Comparison with footballers possibly has popular appeal but it’s a step on from the underlying issue. The original argument was London pay had to be more like US pay: if we want US-sized companies, and we want to stop corporates listing elsewhere, (like the US), we need US-sized pay deals.
Which is all a bit confusing because surely pay is reward after the fact, not before, and pay differentials are based on company size: top US companies are mostly sooooo… much bigger. Board Agenda has been here before. Indeed, London School of Economics prof Sandy Pepper wrote that comparing UK and US pay is “magical thinking”.
Lord Spencer may have conjured a football analogy, but will he score?
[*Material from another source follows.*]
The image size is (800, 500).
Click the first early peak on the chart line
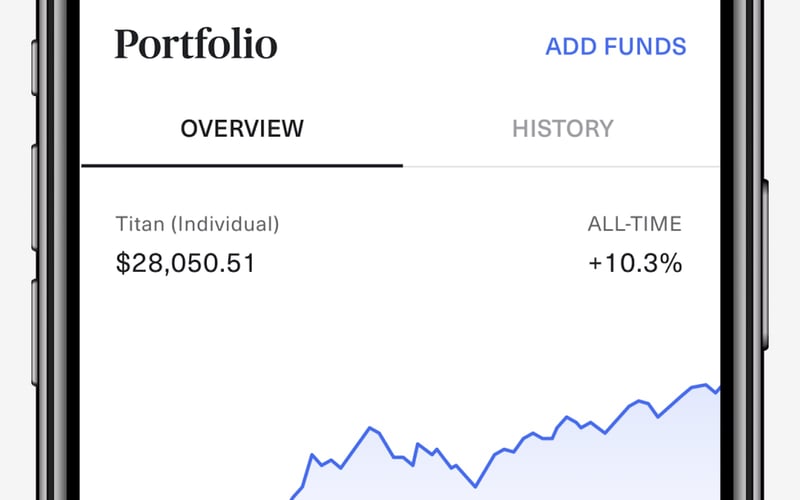[314, 455]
It’s anybody’s game.
It’s all kicking off
Elsewhere, the House of Lords was, ironically, caught up in quite a tetchy debate about football club governance.
Former home secretary David Blunkett proposed that the Football Governance Bill, currently under scrutiny in the Lords, be amended to ensure clubs have non-executive directors working alongside execs.
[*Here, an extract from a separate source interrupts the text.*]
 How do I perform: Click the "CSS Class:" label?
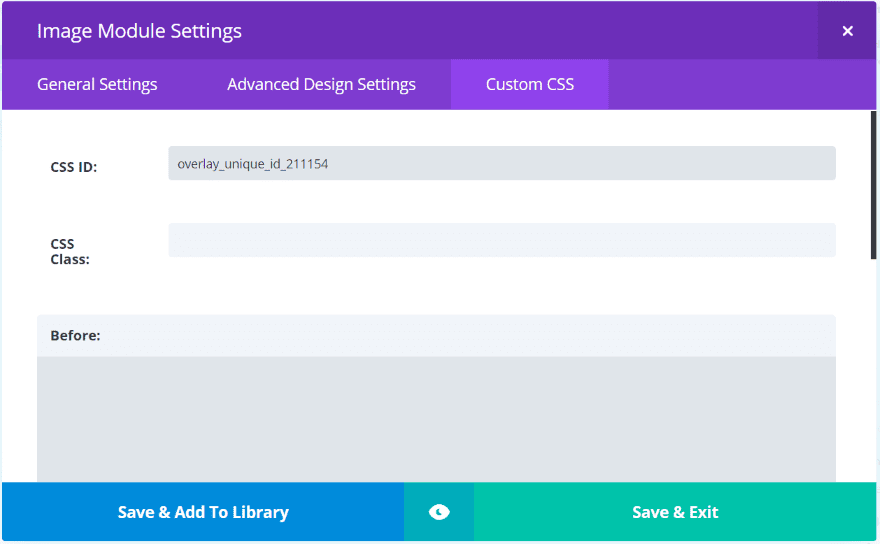70,251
However, Lord Blunkett couldn’t continue without making a vicious sliding tackle on peers he thought were playing for time, or “filibustering” the bill as it’s known in Parliament, in addition to taking briefings from the Premier League.
This prompted a whole slew of counter attacks, including from Baroness Claire Fox, former Brexit Party centre forward in the European Parliament and one-time squad member at the Revolutionary Communist Party, who denied being anywhere near the ball.
“It is just not fair,” she moaned to the ref. “There is a lot in the bill to get one’s head around and to try to speak to.
“If there is repetition going on in this debate, it is the people on the other side constantly saying that anyone scrutinising the Bill must have been got at by the Premier League.”
Blunkett switched wing (he’s a versatile player) and pressed forward on governance. “We need proper governance that you would expect in any well-run business so that the owners are protected from undue attacks and the fans know that the club is being properly run.”
However, the ref checked his watch and Baroness Twycross scored with her point that the government intends football clubs to be covered by the UK corporate governance code so the need for more explicit mention of non-execs seemed like an unnecessary sub in extra time. Lord Blunkett’s sense of fair play kicked in and he blew the final whistle himself (he withdrew the amendment). It was end-to-end stuff.
SEC scandal
Shock news for boardroom diversity campaigners this week as a US court overturned Nasdaq’s rule that listed companies have two board members representing diversity: one female and one from a minority ethnic group.
In a claim brought by the Alliance for Fair Board Recruitment and the National Center for Public Policy Research, judges of the Fifth Circuit Appeal decided regulators at the Securities and Exchange Commission did not have jurisdiction, drawn from the Exchange Act, to sign off on diversity disclosure rules backing the Nasdaq position.
Judge Andrew Oldham, writing for the majority, said: “There may be other purposes buried in the Exchange Act’s voluminous text, but our review of the Act’s history makes clear that disclosure of any or all information about listed companies is not one of them.”
That’s a blow for diversity proponents and perhaps a sign of things to come under the incoming president.
Asia specific
Here’s a new concept for you when it comes to governance in Asia: “faux convergence”. The term is coined by Gen Goto, law prof at the University of Tokyo and Dan Puchniak, fellow prof at Singapore’s Yong Pung How School of Law, to describe efforts to reform, or “converge”, governance standards along Anglo-American lines.
They note that Asian countries have been updating key governance elements, including stewardship codes and independent directors.
But all is not what it seems. In Japan, independent directors “champion” investor interests; in Singapore, they act as dispute mediators at family-controlled firms. In China, they are often academics offering legitimacy to boards.
Japan’s stewardship code, they observe, seems to be in place to support more corporate risk taking. Meanwhile, in Singapore, it targets controlling families rather than investors.
“The message is clear,” write Goto and Puchniak. “When it comes to corporate governance, looking beneath the surface of formal adoption is essential. Perhaps it is time to recognise that, in this context, what you see is not always what you get.” Let’s hope a board lunch remains the same wherever you are in the world.